XML-Security / signxml

Python XML Signature and XAdES library
https://xml-security.github.io/signxml/
Apache License 2.0
137 stars 109 forks source link

Unable to sign/verify signed SOAP documents #133

Open Helbrax opened 5 years ago

Helbrax commented 5 years ago

We have a java and c# application that signs xml documents for inter process communication, as well as sending the documents outside of our network to a 3rd party vendor. I am trying to reproduce the same functionality in python, with limited success.

Test xml

<soap:Envelope xmlns:soap="http://schemas.xmlsoap.org/soap/envelope/">
    <tns:Body id="Body" xmlns:tns="http://schemas.xmlsoap.org/soap/envelope/">test</tns:Body>
</soap:Envelope>

Both the java/net version code behaves in a similar manner(pseudo code below):

xml = loadxml("file.xml")
soap-header =  new element("Header", "http://schemas.xmlsoap.org/soap/envelope/")
soap-signature = new element("Signature", "http://schemas.xmlsoap.org/soap/security/2000-12")
soap-header.append(soap-signature)
xml.insert(0, soap-header)
signer = new signer(soap-header) #IMPORTANT
signer.addreference("#Body")
signer.canonmethod = "http://www.w3.org/TR/2001/REC-xml-c14n-20010315"
signer.digest = SHA1
signer.signature = RSA-SHA1
signature = signer.sign(x509cert, password)
soap-signature.append(signature)

The document now looks like(without the body/envelop tag):

        <SOAP-SEC:Signature>
            <ds:Signature xmlns:ds="http://www.w3.org/2000/09/xmldsig#">
                <ds:SignedInfo>
                    <ds:CanonicalizationMethod Algorithm="http://www.w3.org/TR/2001/REC-xml-c14n-20010315" />
                    <ds:SignatureMethod Algorithm="http://www.w3.org/2000/09/xmldsig#rsa-sha1" />
                    <ds:Reference URI="#Body">
                        <ds:DigestMethod Algorithm="http://www.w3.org/2000/09/xmldsig#sha1" />
                        <ds:DigestValue>digest is here</ds:DigestValue>
                    </ds:Reference>
                </ds:SignedInfo>
                <ds:SignatureValue>base64 sig here</ds:SignatureValue>
                <ds:KeyInfo>
                    <ds:X509Data>
                        <ds:X509IssuerSerial>
                            <ds:X509IssuerName>cert name</ds:X509IssuerName>
                            <ds:X509SerialNumber>cert serial</ds:X509SerialNumber>
                        </ds:X509IssuerSerial>
                    </ds:X509Data>
                </ds:KeyInfo>
            </ds:Signature>
        </SOAP-SEC:Signature>
    </SOAP:Header>

A soap header/signature is added to the document, the body is signed, and the resulting signature is added to the document.

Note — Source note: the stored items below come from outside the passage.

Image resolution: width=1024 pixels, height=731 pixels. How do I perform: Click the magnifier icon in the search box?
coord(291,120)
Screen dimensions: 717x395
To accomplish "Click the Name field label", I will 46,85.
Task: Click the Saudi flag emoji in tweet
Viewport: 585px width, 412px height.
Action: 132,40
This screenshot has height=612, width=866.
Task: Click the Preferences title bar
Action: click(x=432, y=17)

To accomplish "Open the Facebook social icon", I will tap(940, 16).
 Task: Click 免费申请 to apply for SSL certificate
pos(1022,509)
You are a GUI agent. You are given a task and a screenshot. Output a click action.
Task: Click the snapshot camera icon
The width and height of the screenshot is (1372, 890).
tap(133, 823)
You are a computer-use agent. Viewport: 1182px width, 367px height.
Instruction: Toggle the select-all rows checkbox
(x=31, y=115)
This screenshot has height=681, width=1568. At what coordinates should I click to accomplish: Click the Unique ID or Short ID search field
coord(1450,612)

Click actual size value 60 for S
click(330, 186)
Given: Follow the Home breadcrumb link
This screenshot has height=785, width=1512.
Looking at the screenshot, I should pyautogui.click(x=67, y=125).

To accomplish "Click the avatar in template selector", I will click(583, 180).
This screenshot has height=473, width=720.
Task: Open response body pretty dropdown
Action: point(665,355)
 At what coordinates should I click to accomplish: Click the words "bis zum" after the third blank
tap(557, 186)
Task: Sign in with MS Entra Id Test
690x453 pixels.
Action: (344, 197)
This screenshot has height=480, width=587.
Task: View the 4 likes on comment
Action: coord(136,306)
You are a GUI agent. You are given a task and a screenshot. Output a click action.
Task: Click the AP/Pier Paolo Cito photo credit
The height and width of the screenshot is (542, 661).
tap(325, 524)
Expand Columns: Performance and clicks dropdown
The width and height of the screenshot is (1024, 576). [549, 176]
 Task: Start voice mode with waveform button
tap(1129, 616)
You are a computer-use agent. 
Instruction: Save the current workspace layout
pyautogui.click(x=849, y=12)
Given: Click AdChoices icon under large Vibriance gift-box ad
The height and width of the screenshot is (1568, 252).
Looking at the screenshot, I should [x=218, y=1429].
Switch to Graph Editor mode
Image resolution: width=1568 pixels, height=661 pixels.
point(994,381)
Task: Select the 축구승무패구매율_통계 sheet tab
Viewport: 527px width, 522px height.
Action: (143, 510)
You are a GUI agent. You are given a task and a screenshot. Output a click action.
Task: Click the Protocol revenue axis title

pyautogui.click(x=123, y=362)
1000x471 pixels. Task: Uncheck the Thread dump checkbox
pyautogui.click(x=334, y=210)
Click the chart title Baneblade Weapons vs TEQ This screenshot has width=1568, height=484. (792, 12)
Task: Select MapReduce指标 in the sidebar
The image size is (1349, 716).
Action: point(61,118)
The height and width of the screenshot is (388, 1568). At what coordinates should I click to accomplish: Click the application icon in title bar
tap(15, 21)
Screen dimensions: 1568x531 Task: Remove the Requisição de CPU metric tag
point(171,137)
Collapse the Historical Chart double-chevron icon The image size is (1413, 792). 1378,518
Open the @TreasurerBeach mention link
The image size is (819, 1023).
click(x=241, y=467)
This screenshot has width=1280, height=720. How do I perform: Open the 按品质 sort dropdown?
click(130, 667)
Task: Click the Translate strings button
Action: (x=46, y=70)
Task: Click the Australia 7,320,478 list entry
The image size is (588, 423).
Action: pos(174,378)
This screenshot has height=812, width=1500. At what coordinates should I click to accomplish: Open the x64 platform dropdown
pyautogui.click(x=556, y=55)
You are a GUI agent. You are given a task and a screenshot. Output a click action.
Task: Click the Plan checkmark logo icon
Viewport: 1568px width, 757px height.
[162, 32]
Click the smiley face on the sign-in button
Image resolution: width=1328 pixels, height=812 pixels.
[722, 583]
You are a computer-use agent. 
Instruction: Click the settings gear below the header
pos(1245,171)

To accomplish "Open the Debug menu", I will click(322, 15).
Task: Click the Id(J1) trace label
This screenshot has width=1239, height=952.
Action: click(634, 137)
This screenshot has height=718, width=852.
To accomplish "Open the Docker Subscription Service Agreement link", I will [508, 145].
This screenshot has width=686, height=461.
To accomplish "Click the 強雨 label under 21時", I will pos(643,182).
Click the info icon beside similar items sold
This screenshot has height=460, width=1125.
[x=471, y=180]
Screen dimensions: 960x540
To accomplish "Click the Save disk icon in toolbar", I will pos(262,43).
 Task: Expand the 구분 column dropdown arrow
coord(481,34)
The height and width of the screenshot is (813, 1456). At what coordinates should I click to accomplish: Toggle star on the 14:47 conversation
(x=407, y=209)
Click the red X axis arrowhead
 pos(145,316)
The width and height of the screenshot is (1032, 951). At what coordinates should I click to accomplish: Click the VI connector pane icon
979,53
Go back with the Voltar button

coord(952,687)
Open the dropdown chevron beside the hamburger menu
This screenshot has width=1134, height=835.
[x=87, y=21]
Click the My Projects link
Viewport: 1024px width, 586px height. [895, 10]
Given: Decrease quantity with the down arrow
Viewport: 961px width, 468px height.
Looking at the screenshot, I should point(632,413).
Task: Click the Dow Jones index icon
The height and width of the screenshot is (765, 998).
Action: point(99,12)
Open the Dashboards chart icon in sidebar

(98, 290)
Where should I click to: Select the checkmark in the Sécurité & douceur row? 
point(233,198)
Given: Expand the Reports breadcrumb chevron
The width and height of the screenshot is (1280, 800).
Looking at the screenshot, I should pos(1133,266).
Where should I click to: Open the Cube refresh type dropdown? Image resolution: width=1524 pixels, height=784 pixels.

Java/c# and our vendors system all agree on the signatures and all validate successfully. Nothing I sign in python will validate in c#/java, and nothing I sign in c#/java will validate in python.

I think the core of the issue is the signer in c#/java takes a signing context(the soap header instead of the root of the document). Doing this new signer(soap-header) vs new signer(xml) changes both the body digest and signature, as the canonical form changes do to the context scoping. I am unclear if this is vendor specific, or if this is a requirement of the SOAP security extension, as it relates to this line in the specification:

Note that XML Canonicalization [XML-C14N] of and other signed resources MUST each be done within its own context. This means, among other things, that the Canonical form [XML-C14N] of always inherits the namespace declarations for SOAP-ENV and SOAP-SEC

Unless I am just missing it or have a fundamental misunderstanding of the spec(probably the latter), I need to provide a context to the signature and I see know way to do that in the library.

Here is my python code:

cert_bytes = open("cert.pfx", "rb").read()
(private_key, certificate, additional_certificates) = pkcs12.load_key_and_certificates(data=cert_bytes, password="password".encode(), backend=default_backend())
data = open("file.xml"", encoding='UTF-8').read()
root = ElementTree.fromstring(data)
soap_header = ElementTree.Element("SOAP:Header", attrib={"xmlns:SOAP": "http://schemas.xmlsoap.org/soap/envelope/", "xmlns:SOAP-SEC": "http://schemas.xmlsoap.org/soap/security/2000-12"})
soap_security = ElementTree.SubElement(soap_header, "SOAP-SEC:Signature")
root.insert(0, soap_header)
body = root.find("{http://schemas.xmlsoap.org/soap/envelope/}Body")
signer = signxml.XMLSigner(method=signxml.methods.detached,
                           signature_algorithm='rsa-sha1',
                           digest_algorithm='sha1',
                           c14n_algorithm='http://www.w3.org/TR/2001/REC-xml-c14n-20010315')
signed_info = signer.sign(data=body,
                          key=private_key,
                          cert=[certificate],
                          reference_uri="#Body")
signed_info_xml = (ElementTree.tostring(signed_info).decode())
signature = ElementTree.fromstring(signed_info_xml)
soap_security.append(signature)
ElementTree.ElementTree(root).write(file_or_filename="signed.xml", encoding="utf-8", method="xml")
signed_document = ElementTree.fromstring(open("signed.xml").read())
signature = signed_document.find('{http://www.w3.org/2000/09/xmldsig#}Signature')
verify_cert = open("publickey.pem").read()
verified_data = signxml.XMLVerifier().verify(x509_cert=verify_cert, data=signature).signed_xml
kislyuk commented 5 years ago

Is it possible to extract the canonicalization (string to sign) from the C# or Java implementation? I'd like to help, but I can't really help you without having a test case here, including an example document, cert, key, and canonicalization/string to sign.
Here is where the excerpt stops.